▶ Brief
Print all of the entries exactly, minus the pictures.

(Saved data entries)
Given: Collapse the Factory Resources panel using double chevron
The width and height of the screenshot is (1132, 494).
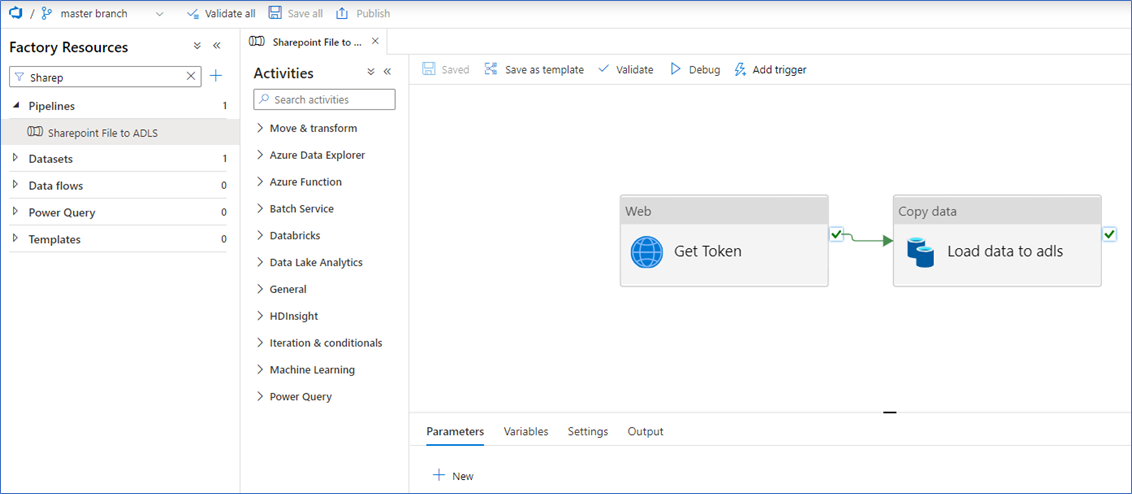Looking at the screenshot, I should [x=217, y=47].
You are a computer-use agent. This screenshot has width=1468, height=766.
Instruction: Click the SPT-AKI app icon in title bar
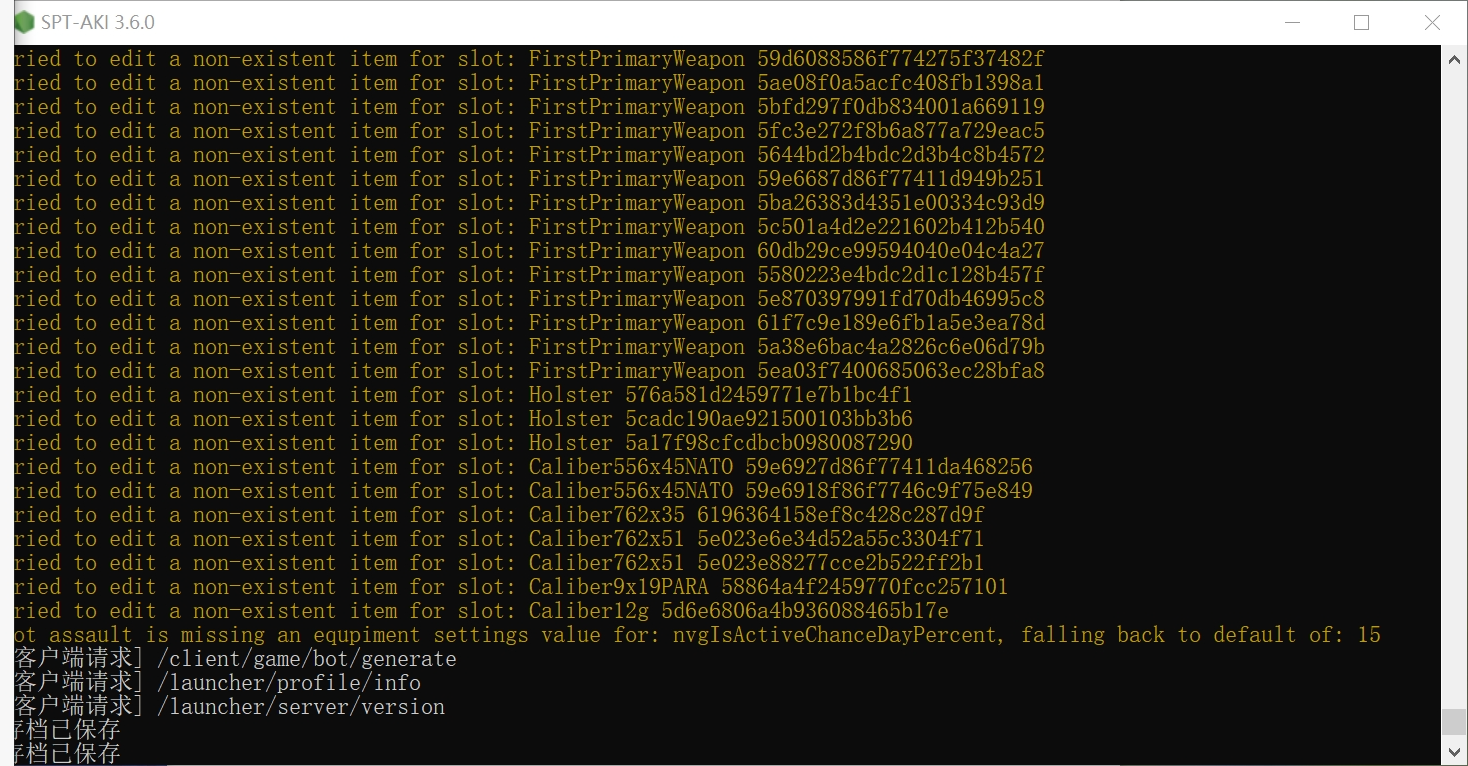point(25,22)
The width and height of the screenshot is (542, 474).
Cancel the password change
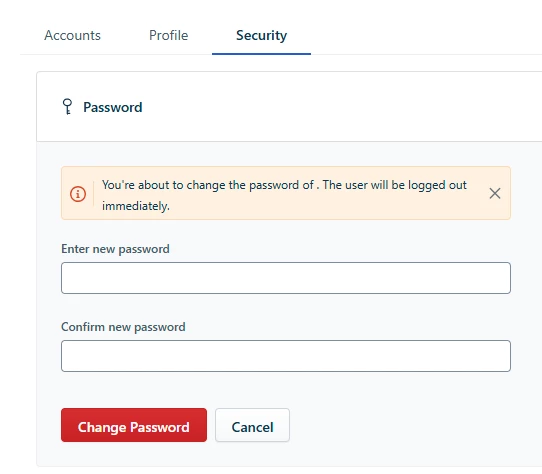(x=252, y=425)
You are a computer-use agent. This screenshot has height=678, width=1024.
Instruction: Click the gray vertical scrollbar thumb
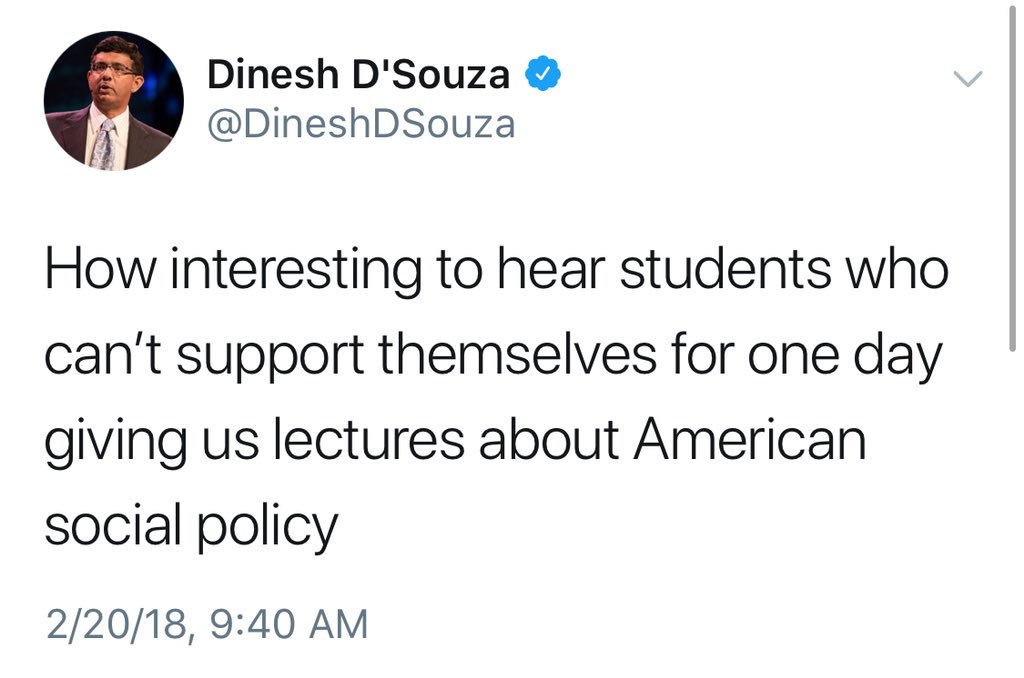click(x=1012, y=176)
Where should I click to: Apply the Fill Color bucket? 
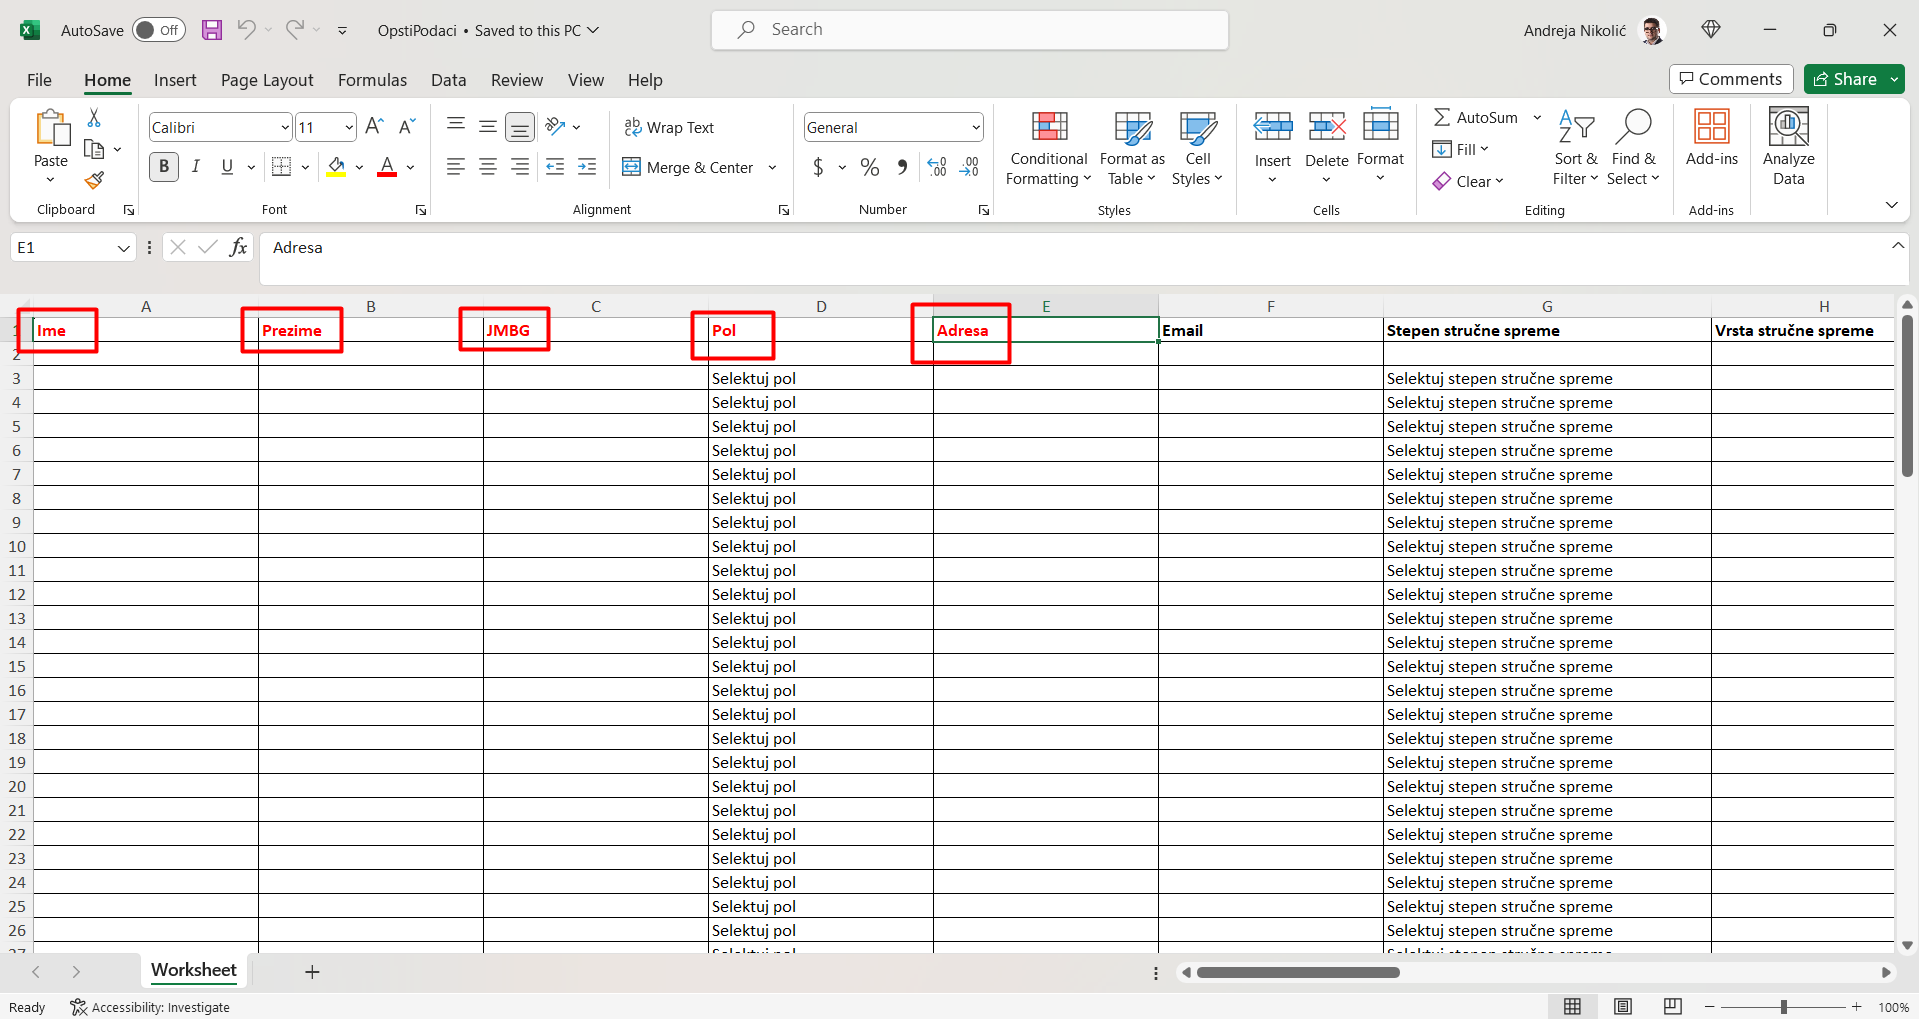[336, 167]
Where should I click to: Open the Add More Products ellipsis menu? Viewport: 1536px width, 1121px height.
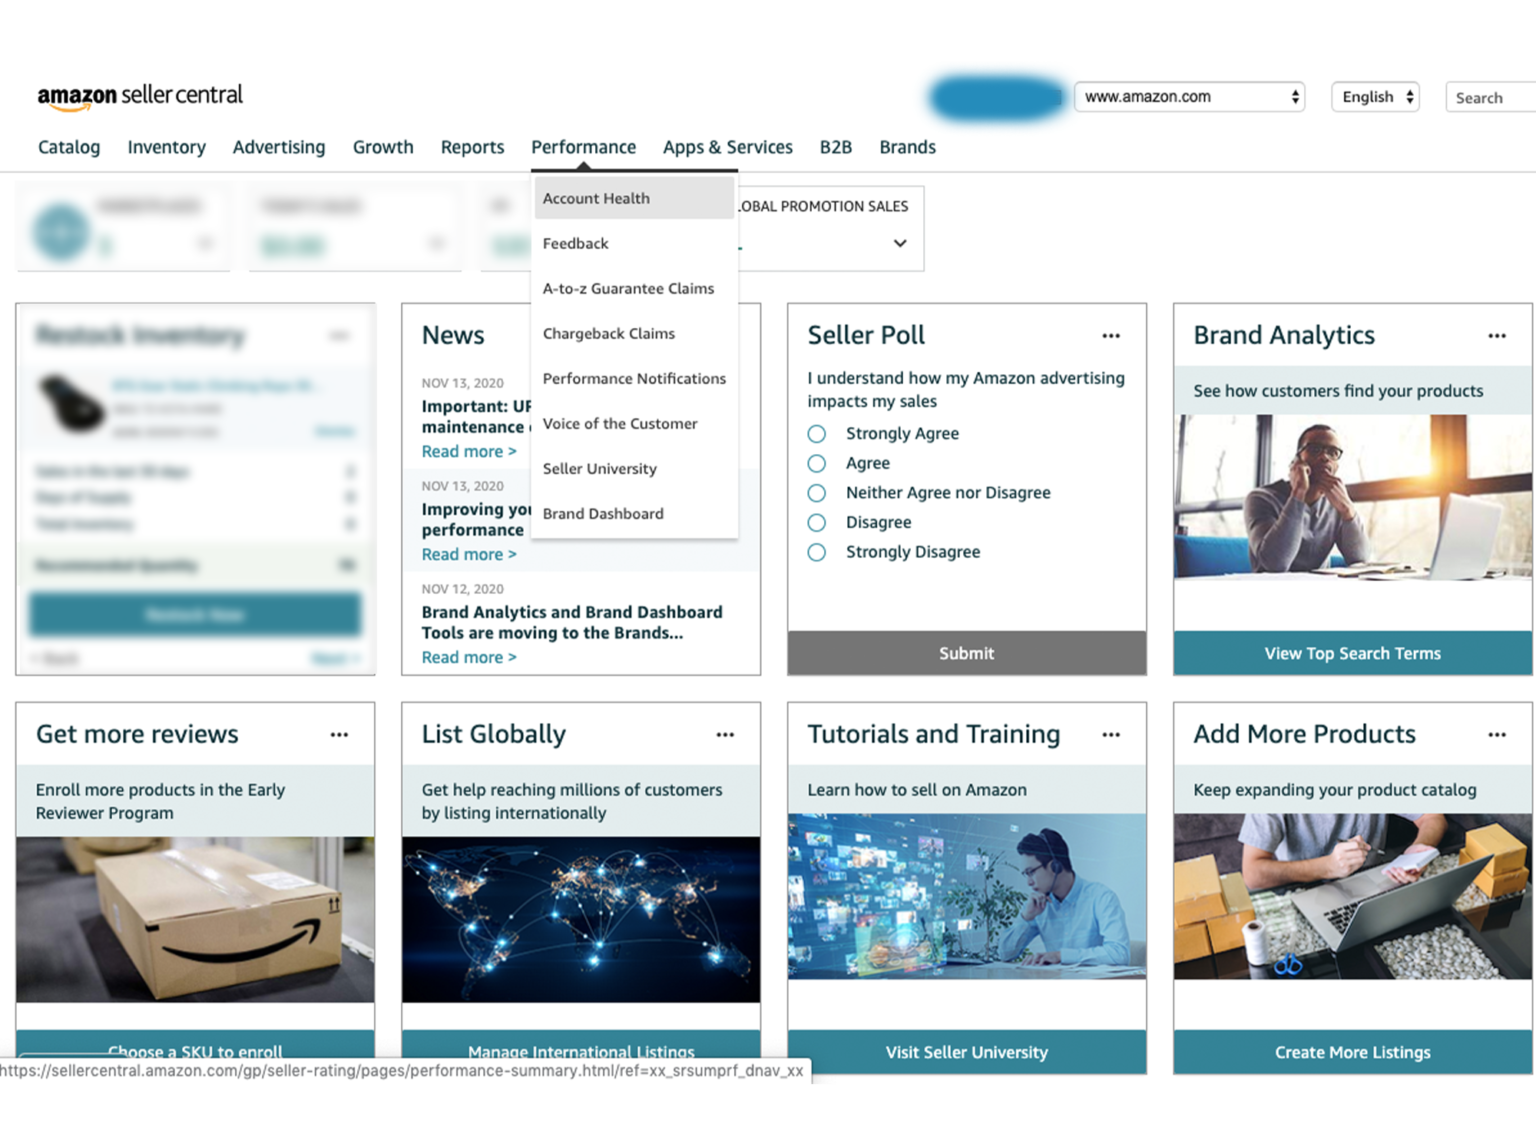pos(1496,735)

▶ Answer space
Given: Collapse the Factory Resources panel using double chevron
The width and height of the screenshot is (1132, 494).
Looking at the screenshot, I should [x=217, y=47].
You are a computer-use agent. This screenshot has width=1468, height=766.
Instruction: Click the SPT-AKI app icon in title bar
point(25,22)
The width and height of the screenshot is (542, 474).
Cancel the password change
(x=252, y=425)
You are a computer-use agent. This screenshot has height=678, width=1024.
Instruction: Click the gray vertical scrollbar thumb
click(x=1012, y=176)
Where should I click to: Apply the Fill Color bucket? 
[336, 167]
Where should I click to: Open the Add More Products ellipsis menu? Viewport: 1536px width, 1121px height.
pos(1496,735)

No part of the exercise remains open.